Representantes indígenas de los pueblos náhuatl y tének de la Huasteca Potosina enviaron una carta abierta a la presidenta Claudia Sheinbaum Pardo para exigir la emisión de un decreto presidencial que prohíba de manera definitiva la fracturación hidráulica, conocida como fracking, y la minería a cielo abierto, tanto en la región Huasteca como en todo el territorio nacional. En el documento, los firmantes también solicitaron la cancelación de cualquier proyecto de exploración y extracción de hidrocarburos que pudiera afectar sus comunidades, al tiempo que acusaron al Gobierno federal de incumplir compromisos asumidos durante la campaña presidencial.
La misiva, fechada el 3 de agosto de 2026 en Tancanhuitz, San Luis Potosí, fue suscrita por representantes del Consejo Nacional de Pueblos Indígenas, quienes sostuvieron que durante su campaña en Zacatecas Claudia Sheinbaum prometió prohibir tanto la minería a cielo abierto como el fracking. Sin embargo, señalaron que las iniciativas para concretar esa promesa permanecen sin avances en el Congreso de la Unión, al afirmar que legisladores federales han mantenido congeladas las propuestas relacionadas con estos temas.
Los representantes indígenas manifestaron que las recientes referencias del Gobierno federal sobre la posibilidad de explorar y extraer petróleo y gas en distintas regiones del país contradicen ese compromiso previo. En el texto afirmaron que sus comunidades han sido incluidas dentro de esos planes y cuestionaron que, bajo el argumento de fortalecer la soberanía energética, se impulsen proyectos que, desde su perspectiva, ponen en riesgo el agua, el medio ambiente y la permanencia de los pueblos originarios.

En la carta sostuvieron que la exploración y explotación petrolera no puede considerarse una actividad sustentable, independientemente de los avances tecnológicos existentes. Argumentaron además que la Huasteca posee una geología kárstica y porosa que hace especialmente vulnerable a sus acuíferos, por lo que cualquier proyecto extractivo representaría un riesgo para el abastecimiento de agua de las comunidades asentadas en esa región. Los firmantes recordaron que la Huasteca comprende más de 80 municipios distribuidos entre San Luis Potosí, Veracruz, Hidalgo, Puebla y Tamaulipas, donde habitan cerca de un millón de personas pertenecientes a los pueblos náhuatl, tének, otomí, tepehua, totonaco y xi’iuy.
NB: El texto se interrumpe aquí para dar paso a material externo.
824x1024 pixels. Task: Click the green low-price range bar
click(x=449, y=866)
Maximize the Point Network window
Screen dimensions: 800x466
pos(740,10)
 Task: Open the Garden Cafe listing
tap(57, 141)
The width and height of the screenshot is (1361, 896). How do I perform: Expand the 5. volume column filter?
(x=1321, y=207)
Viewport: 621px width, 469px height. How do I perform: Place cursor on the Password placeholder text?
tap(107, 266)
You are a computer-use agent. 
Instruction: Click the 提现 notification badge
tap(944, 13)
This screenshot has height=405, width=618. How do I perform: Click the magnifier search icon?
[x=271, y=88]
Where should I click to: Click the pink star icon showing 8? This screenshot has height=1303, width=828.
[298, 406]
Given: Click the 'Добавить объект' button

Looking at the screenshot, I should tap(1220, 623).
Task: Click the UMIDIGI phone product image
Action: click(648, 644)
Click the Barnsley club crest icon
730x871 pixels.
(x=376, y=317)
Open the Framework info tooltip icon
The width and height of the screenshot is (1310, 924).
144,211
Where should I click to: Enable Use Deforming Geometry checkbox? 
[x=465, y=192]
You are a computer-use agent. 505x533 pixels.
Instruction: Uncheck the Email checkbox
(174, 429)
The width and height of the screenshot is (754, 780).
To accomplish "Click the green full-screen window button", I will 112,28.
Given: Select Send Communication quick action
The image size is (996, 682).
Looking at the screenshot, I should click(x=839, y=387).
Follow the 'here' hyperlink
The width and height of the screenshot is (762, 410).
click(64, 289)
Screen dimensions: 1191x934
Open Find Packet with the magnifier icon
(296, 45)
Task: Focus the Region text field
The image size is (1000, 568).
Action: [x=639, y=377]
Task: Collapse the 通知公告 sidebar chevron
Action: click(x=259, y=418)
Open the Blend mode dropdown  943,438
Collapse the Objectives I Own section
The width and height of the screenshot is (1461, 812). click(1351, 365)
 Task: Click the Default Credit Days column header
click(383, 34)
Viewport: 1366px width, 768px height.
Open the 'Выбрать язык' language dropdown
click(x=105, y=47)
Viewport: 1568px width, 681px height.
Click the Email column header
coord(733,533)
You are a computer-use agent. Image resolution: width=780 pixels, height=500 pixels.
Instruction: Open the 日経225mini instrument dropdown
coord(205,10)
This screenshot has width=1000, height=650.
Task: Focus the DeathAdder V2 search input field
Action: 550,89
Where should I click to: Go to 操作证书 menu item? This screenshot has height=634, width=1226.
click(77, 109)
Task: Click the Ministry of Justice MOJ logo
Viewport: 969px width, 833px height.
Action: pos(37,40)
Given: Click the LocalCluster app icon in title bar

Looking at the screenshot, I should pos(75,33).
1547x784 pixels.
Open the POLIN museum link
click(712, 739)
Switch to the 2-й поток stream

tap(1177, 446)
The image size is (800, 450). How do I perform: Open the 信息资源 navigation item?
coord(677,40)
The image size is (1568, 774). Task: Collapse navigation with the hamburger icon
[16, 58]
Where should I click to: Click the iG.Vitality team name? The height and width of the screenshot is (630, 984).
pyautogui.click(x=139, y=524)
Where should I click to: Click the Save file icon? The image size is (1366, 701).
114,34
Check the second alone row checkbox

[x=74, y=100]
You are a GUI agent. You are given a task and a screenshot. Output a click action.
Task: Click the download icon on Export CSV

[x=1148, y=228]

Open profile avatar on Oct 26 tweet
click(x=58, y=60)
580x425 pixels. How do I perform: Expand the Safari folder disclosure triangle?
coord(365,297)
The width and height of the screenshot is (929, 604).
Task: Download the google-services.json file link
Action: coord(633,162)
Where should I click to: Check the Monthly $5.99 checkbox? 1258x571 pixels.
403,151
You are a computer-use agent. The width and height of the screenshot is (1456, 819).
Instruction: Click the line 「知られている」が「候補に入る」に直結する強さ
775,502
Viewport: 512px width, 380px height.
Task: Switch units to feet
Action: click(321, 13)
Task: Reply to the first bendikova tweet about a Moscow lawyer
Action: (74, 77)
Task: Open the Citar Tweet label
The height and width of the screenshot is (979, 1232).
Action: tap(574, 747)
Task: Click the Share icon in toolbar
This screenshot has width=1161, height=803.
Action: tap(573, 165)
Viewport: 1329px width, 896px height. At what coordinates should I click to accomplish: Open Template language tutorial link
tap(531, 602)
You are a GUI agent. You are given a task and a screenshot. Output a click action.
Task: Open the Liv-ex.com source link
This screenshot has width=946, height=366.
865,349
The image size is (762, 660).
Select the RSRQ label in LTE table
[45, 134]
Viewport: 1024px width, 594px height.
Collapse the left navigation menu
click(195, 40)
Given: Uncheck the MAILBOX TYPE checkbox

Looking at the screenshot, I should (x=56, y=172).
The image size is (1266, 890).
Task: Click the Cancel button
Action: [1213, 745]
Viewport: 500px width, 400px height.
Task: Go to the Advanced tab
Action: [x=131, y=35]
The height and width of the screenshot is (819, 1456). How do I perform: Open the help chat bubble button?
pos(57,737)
Los representantes también criticaron el proceso de consulta relacionado con la futura ley reglamentaria del artículo 2 constitucional. Aseguraron que dicho mecanismo no garantiza una participación efectiva de las comunidades indígenas y calificaron el procedimiento como una simulación, al considerar que no existe información suficiente, se imponen sedes y métodos ajenos a las formas tradicionales de organización comunitaria y no se reconoce plenamente a las asambleas generales como máxima autoridad de los pueblos indígenas.
Dentro de sus demandas, solicitaron la emisión de un decreto que prohíba “de manera absoluta y definitiva” el fracking y la minería a cielo abierto; la cancelación inmediata de proyectos de exploración, extracción de hidrocarburos y megaproyectos energéticos de Petróleos Mexicanos o de empresas privadas que afecten sus territorios y acuíferos; el respeto pleno a la autonomía y libre determinación de los pueblos indígenas; la suspensión de la consulta sobre la ley reglamentaria del artículo 2 constitucional, y la realización de un diálogo directo con las asambleas comunitarias. Asimismo, pidieron una audiencia formal con la presidenta para exponer personalmente sus planteamientos.

En el documento, los representantes indígenas sostuvieron que las decisiones relacionadas con el Plan Estratégico de Pemex debieron haberse sometido previamente a un proceso de consentimiento libre, previo, informado y vinculante, conforme a lo establecido en el Convenio 169 de la Organización Internacional del Trabajo y en la Declaración de las Naciones Unidas sobre los Derechos de los Pueblos Indígenas. Indicaron que, a través de sus asambleas comunitarias, acordaron no otorgar consentimiento para megaproyectos energéticos o de cualquier otra naturaleza que, a su juicio, comprometan el agua, la biodiversidad, el medio ambiente o la integridad de sus territorios.
Los firmantes concluyeron su carta reiterando que la defensa de sus territorios responde al ejercicio de su autonomía y libre determinación, al considerar que sus derechos colectivos deben prevalecer frente a cualquier proyecto que implique afectaciones ambientales o territoriales. Hasta el contenido de la misiva, no se incorpora una respuesta oficial de la Presidencia de la República a las solicitudes planteadas por los representantes indígenas.